Worlds Of Songcraft Edition Part 2: E.B. The Younger, Rozi Plain, Sweet Whirl & Rose Elinor Dougall


E.B. The Younger: To Each His Own

A couple of months ago I featured some great songwriters (did you check ‘em out?) and promised more to come, so here is the second edition (with more to come down the road). I’ll start with E.B. The Younger. To Each His Own is the debut album for Eric Brandon “EB” Pulido, formerly of the gone-too-soon Midlake. The album is a delight of rootsy rock songs, occasional twang, occasionally a bit buzzed, but mostly music that just feels right. More than a few future ooh-I-love-this-song!’s in there. Enjoy!

Rozi Plain: What A Boost

Speaking of musicians who are/were in another band, Rozi Plain has spent a bit of the last couple years playing with twice-Recommned’d This Is The Kit, so it’s no surprise that her debut album What A Boost should merit a rec itself. But maybe it is surprising just what a revelation Plain is here. She seems to create new worlds of sound and rhythm, something incredibly unique and downright addictive. There is a naked simplicity to the songwriting that’s then lovingly and artistically worked over with just-right instrumentation and a collage of sound to create some really stunning music. One of my favorite records of the year so far, a must listen.


Sweet Whirl: Love Songs & Poetry

Coming from Melbourne, Australia is Esther Edquist, aka Sweet Whirl. She’s got lovely new EP out, six tracks of bare-to-the-bone songs that highlight her dusky melancholy and a voice that balances on fragility and strength. The release is called Love Songs & Poetry, which just about sums up the songwriting, with album art that somehow captures the impressionistic listening-through-a-cloud-of-smoke feel. This is some excellent modern-day folk from an artist worth keeping an eye on.

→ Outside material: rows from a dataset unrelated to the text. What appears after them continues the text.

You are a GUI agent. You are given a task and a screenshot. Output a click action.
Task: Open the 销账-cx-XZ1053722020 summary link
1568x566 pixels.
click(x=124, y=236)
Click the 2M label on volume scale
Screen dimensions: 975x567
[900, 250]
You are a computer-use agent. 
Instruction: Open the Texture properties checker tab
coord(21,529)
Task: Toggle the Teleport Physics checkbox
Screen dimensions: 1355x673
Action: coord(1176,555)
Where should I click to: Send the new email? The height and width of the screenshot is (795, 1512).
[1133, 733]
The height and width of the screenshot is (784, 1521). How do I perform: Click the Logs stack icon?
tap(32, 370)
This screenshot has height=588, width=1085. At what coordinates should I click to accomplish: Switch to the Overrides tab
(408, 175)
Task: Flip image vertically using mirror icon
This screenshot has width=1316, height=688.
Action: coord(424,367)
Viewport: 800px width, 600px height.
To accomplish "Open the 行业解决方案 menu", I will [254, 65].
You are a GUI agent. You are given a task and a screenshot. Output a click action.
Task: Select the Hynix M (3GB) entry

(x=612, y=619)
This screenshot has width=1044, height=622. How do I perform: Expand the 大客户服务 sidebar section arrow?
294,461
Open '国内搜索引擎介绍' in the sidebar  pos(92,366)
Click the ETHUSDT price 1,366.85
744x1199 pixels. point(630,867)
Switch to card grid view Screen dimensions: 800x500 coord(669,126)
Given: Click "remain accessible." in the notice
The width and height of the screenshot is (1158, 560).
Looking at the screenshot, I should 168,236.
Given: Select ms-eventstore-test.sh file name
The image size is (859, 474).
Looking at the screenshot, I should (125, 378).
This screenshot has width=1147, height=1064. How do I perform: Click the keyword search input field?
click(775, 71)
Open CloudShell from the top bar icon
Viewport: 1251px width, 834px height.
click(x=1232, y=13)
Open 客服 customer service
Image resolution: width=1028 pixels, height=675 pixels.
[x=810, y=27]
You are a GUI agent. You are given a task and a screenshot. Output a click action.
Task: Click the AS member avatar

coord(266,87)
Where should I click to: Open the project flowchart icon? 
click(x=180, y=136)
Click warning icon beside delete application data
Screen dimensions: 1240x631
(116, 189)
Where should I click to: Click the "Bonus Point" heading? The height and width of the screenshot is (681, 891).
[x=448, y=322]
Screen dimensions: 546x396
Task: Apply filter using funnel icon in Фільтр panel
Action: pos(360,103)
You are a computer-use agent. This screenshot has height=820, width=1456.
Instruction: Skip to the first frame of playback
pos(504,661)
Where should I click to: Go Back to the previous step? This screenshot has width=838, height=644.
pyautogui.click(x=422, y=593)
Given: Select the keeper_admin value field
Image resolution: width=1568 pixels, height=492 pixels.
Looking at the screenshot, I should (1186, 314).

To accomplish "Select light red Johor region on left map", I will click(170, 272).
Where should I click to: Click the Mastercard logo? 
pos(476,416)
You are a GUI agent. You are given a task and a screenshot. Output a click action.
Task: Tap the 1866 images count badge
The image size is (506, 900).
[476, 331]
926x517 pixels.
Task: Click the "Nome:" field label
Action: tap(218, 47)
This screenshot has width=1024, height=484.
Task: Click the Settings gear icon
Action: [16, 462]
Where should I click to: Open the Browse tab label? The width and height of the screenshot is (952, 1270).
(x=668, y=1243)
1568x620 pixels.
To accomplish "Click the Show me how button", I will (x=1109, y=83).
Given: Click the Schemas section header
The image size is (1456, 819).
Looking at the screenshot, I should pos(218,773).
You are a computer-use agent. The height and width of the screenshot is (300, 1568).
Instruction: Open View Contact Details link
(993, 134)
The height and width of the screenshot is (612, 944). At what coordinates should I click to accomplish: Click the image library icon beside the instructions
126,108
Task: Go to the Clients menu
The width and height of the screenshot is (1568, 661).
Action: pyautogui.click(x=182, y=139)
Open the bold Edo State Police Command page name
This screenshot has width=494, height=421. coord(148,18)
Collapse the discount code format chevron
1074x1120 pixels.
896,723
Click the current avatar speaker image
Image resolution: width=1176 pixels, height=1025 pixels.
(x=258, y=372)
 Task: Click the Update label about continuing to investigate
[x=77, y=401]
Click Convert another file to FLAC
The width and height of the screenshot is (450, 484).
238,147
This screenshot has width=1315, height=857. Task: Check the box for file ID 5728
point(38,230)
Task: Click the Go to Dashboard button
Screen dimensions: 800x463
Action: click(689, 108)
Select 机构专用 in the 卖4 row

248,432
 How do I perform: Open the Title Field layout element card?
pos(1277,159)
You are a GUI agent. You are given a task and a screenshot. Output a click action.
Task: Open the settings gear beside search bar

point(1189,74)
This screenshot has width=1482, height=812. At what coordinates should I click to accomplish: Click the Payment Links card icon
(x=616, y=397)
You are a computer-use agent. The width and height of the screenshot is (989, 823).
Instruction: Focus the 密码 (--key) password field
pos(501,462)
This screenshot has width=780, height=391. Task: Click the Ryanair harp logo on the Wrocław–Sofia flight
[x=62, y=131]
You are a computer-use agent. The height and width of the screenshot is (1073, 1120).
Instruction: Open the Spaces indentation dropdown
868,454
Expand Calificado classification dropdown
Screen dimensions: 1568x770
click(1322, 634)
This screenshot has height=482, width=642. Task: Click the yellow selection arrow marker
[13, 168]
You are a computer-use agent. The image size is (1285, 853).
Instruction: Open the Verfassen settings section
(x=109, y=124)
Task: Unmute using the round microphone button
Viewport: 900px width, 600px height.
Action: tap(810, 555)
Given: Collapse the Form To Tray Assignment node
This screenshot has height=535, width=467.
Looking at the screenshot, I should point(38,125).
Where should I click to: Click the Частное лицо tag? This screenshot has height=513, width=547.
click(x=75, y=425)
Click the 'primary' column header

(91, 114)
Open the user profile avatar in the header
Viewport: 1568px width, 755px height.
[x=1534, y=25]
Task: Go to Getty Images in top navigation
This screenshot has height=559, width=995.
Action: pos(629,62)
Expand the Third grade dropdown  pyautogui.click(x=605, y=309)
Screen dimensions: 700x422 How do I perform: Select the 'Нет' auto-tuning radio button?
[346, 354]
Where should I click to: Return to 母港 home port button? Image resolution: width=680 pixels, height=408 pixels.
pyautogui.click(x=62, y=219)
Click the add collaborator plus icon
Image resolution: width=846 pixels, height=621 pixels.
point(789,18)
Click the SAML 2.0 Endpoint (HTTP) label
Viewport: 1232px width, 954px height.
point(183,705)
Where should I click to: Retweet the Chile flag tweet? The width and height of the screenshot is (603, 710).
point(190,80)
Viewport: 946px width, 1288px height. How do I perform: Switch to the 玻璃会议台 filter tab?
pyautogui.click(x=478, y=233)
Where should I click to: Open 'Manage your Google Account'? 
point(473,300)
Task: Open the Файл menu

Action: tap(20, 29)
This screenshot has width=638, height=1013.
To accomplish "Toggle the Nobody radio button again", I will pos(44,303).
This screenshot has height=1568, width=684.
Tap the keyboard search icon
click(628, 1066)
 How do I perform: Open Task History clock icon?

Rose Elinor Dougall: A New Illusion

We’ll wrap up this week’s set with A New Illusion, the newest release from Rose Elinor Dougall. Dougall was a member of the Pipettes who’s building up a solo career and her third release is a powerhouse of songcraft worth checking out. Dougall’s dreamlike songs are couched in a punchy sound of bass and synth with occasional sweeps of strings or guitar, while never overwhelming, the voice holding the center throughout. The effect is rather intoxicating. Good shit, I think you’ll dig.